__Requirement__
Reproduce each of the entries below verbatim, omitting the images from your response.

═══

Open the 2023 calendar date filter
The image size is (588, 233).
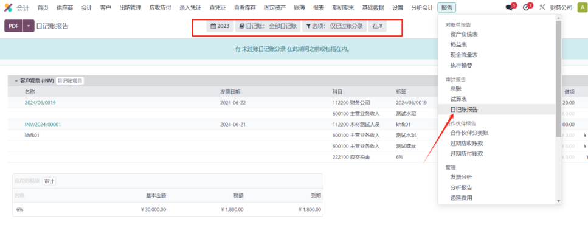point(220,26)
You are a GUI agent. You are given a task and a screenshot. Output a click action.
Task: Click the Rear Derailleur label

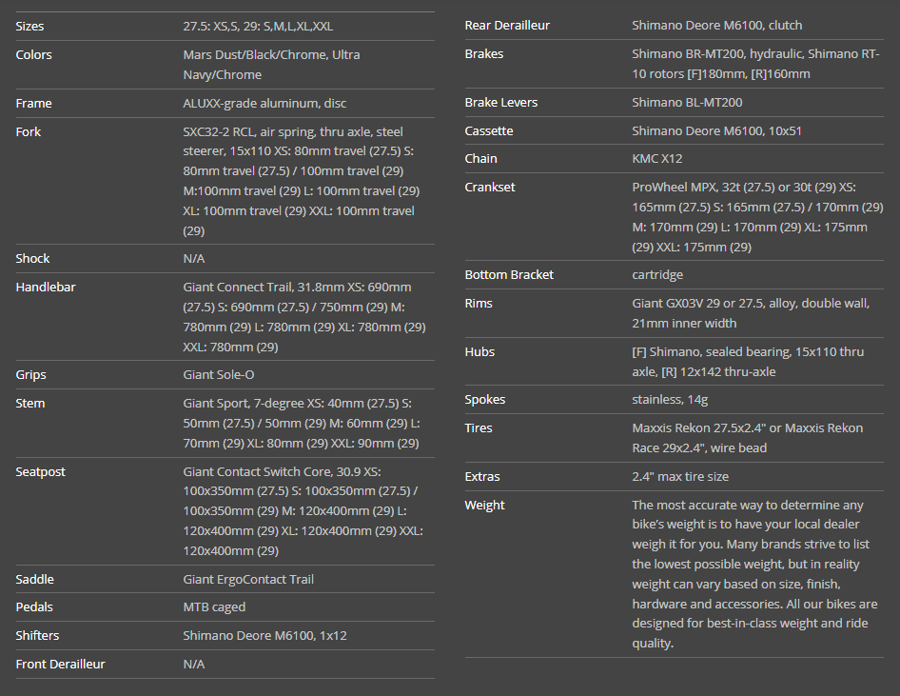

═══

__Task result__
Open the 2023 calendar date filter
The image size is (588, 233).
point(220,26)
You are a GUI agent. You are given a task and a screenshot. Output a click action.
Task: Click the Rear Derailleur label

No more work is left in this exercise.